INTERIOR: The ground floor of the 1904 building has two main entrances from the north, providing access to the former museum at the east end (converted to a laboratory in the C20), a canted lecture theatre at the centre of the building, and the former herbarium at the west end (converted to a library in the mid C20). The two entrance halls, stair halls and corridor to the rear of the lecture theatre, each retain original mosaic tiling. The west wall of the west entrance hall has been opened up to allow space for a reception kiosk (introduced in the late C20). The lecture theatre survives particularly well, with original half-glazed doors from the entrance halls, plain but original timber panelling to the walls, two foliated supports, and original canted benches. The lectern, lights and parquet floors have been replaced. To the rear of the lecture theatre, two staircases provide access to the upper floors: the western staircase is wider than the east and both stairs are formed of stone steps, cast- and wrought-iron balusters and a timber handrail. The stairwells of the east and west stairs were infilled by a ventilation shaft and a lift respectively in the late C20. The plan form of the first floor survives relatively intact, with some original half-glazed doors and overlights, and the structural steel supports are exposed on the first-floor corridor.
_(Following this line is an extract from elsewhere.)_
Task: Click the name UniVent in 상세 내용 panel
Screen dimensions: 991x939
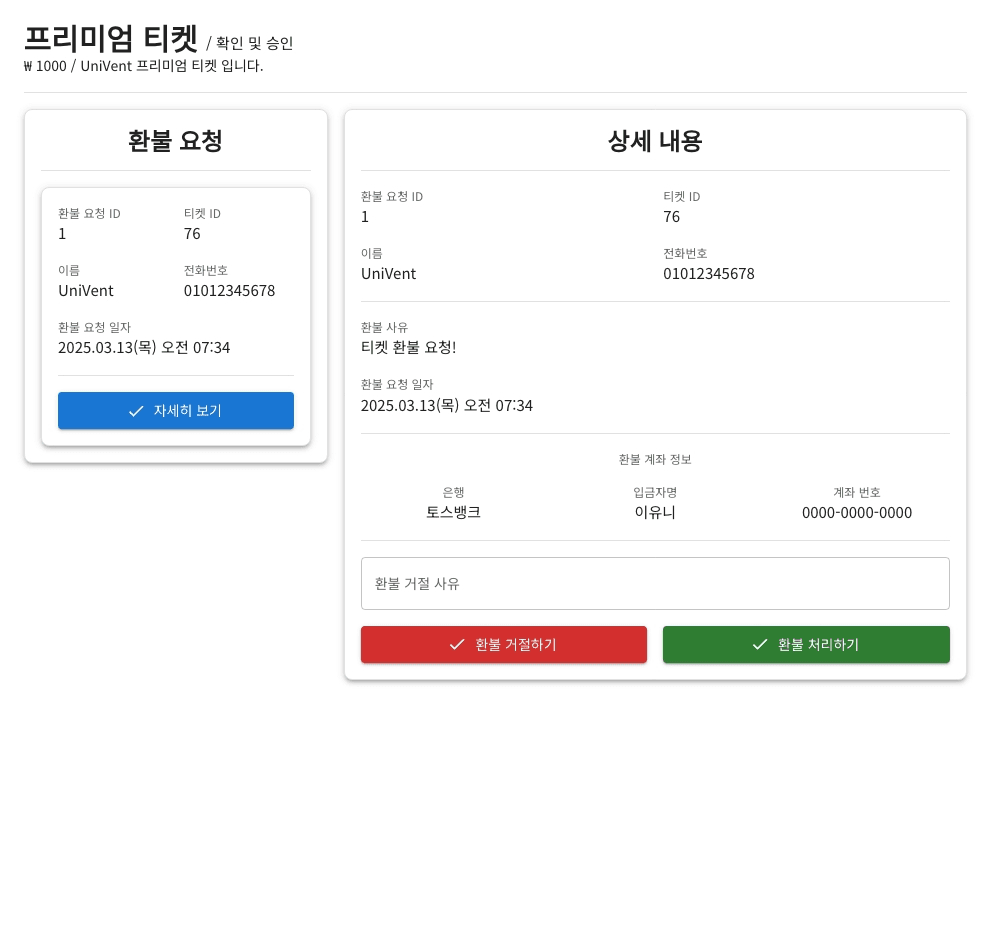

At the west end of the building, the 1933-1934 extension retains a high proportion of its original terrazzo and parquet floors, stairs, lifts and doors. Inside the main entrance (from the south), an original lobby door surround survives with a margined overlight (a new lobby door was introduced to the interior in the early C21). The entrance hall and stair hall retain original terrazzo floors, with parquet floors and terrazzo steps on each upper level, and the stairs retain a plain but well-designed, wrought iron balustrade with timber handrail. The original goods lift, lift furniture and accompanying cupboard (possibly a telephone booth) survive on the west wall of each floor. The double-leaf glazed doors between the 1904 building and 1933-1934 extension have been renewed for fire safety reasons.
SUBSIDIARY FEATURES: The 1933-1934 extension of the School of Botany was connected to the Archaeology Building in 1991-1994 by the insertion of the West Building by Casson Condor Partnership (not included in this listing).